The castle had been a place of beauty, of peace and calm, where her family had walked beneath its towering walls along the banks of the Vistula. Now, it was feared. Nazi flags flew from its parapets.

Hadassah was separated from her sisters and incarcerated in cell number 14, a small, grim room secured by a heavy wooden door, with just a chink of daylight coming from a tiny barred window at the top of one wall. As she looked around the cell, she noticed that the stone walls were covered with graffiti. Former prisoners had scratched or written inscriptions that conveyed a wide range of contrasting moods: defiance, despair, hope, anger.

For six weeks Hadassah remained in that filthy cell. Until one morning she was dragged out, screaming, and thrown into the back of an enclosed truck with small iron-barred windows. Her wrists were manacled and chained.

‘Where am I going? Where are you taking me? Where are my sisters?’ she screamed. Her tormentors ignored her. Fear engulfed her.

The truck’s doors clanged shut behind her, and, with a lurch, the truck began to move, rapidly picking up speed, bouncing over the rough cobbled roads, causing the cold steel manacles to bite into her wrists.

Hadassah cried out in agony and anguish.

***

Brittany, France. 30 December, 1943.

Illuminated by a feeble moon, Squadron Leader George Martel expertly flew his matte black Lysander in at treetop level.

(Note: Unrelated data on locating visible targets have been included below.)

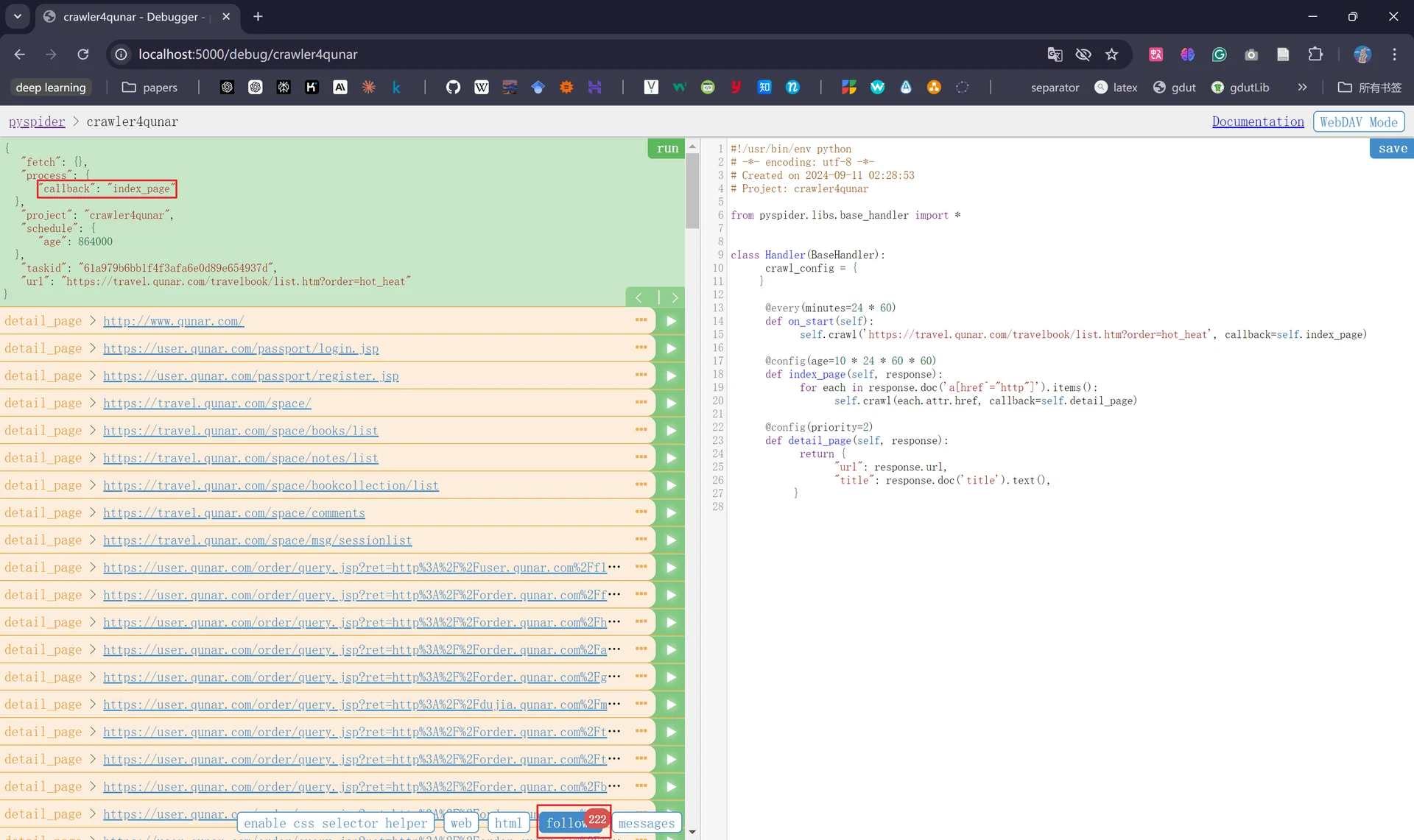The height and width of the screenshot is (840, 1414).
Task: Open the browser extensions puzzle icon
Action: click(x=1315, y=54)
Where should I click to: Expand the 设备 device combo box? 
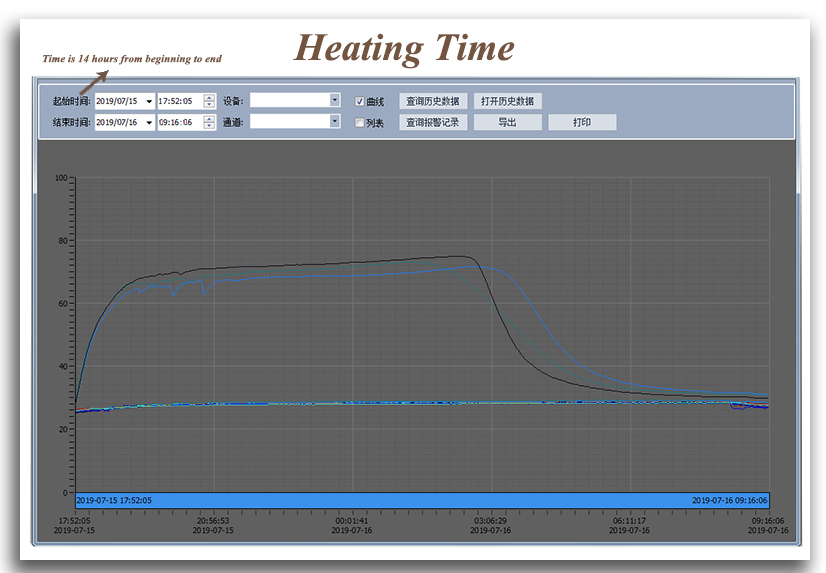pyautogui.click(x=335, y=100)
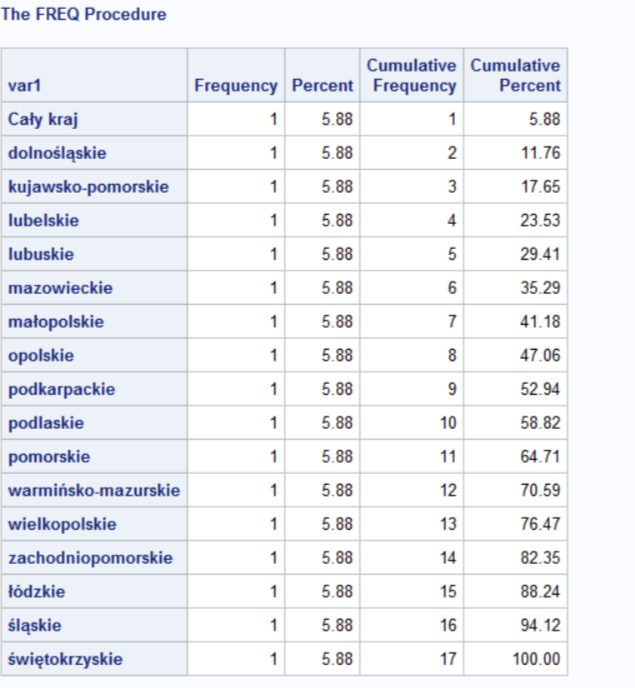
Task: Click cumulative percent value 11.76
Action: tap(541, 154)
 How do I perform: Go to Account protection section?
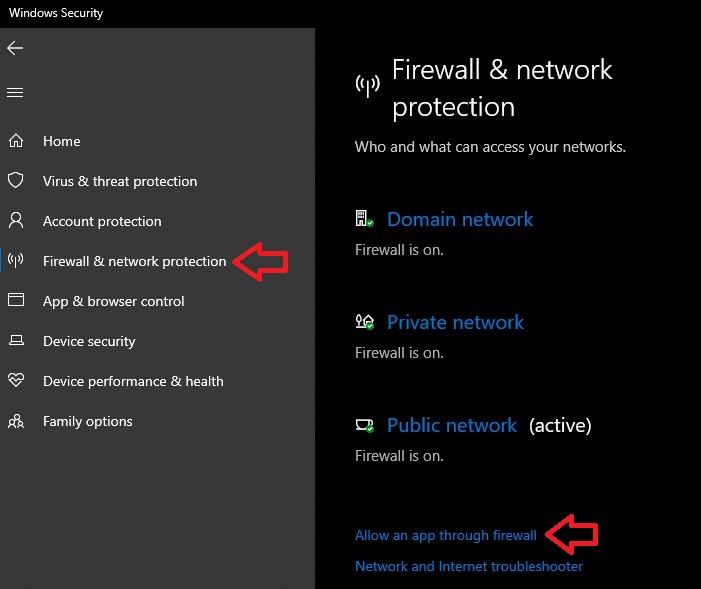click(x=102, y=221)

It was a pickup sortie. A Moon Squadron mission. Straight in and straight out. No more than three minutes on the ground; he had done it dozens of times before.

George was piloting solo tonight, so he had to contend with reading the map balanced on his lap while looking out for the pinpricks of light from three hand-held torches that would guide him down. He dropped the fixed-wing monoplane in a tight low circuit.

There they were.

Three tiny beacons of light, quickly followed by the identifying code letter, flashed at him in Morse. George turned into the wind. The ground rushed up; his wheels bumped the thick frost-covered earth once, then settled in a perfect three-point landing. The thickly grassed field, barely three-hundred metres long, was firm, providing George with ideal landing conditions. Within moments he was taxiing to a halt. The single propeller at the front of the bulging cowling cover continued to spin. Three figures appeared from the darkened copes of trees on the edge of the field and trotted towards him. George pushed open the Perspex panel on the side of his cockpit bubble to greet them. The night was still. Soft velvety darkness shrouded the crouching figures as they moved silently through the long frost-encrusted grass towards him. An occasional breeze wafted through his open canopy, cooling the sweat on his face.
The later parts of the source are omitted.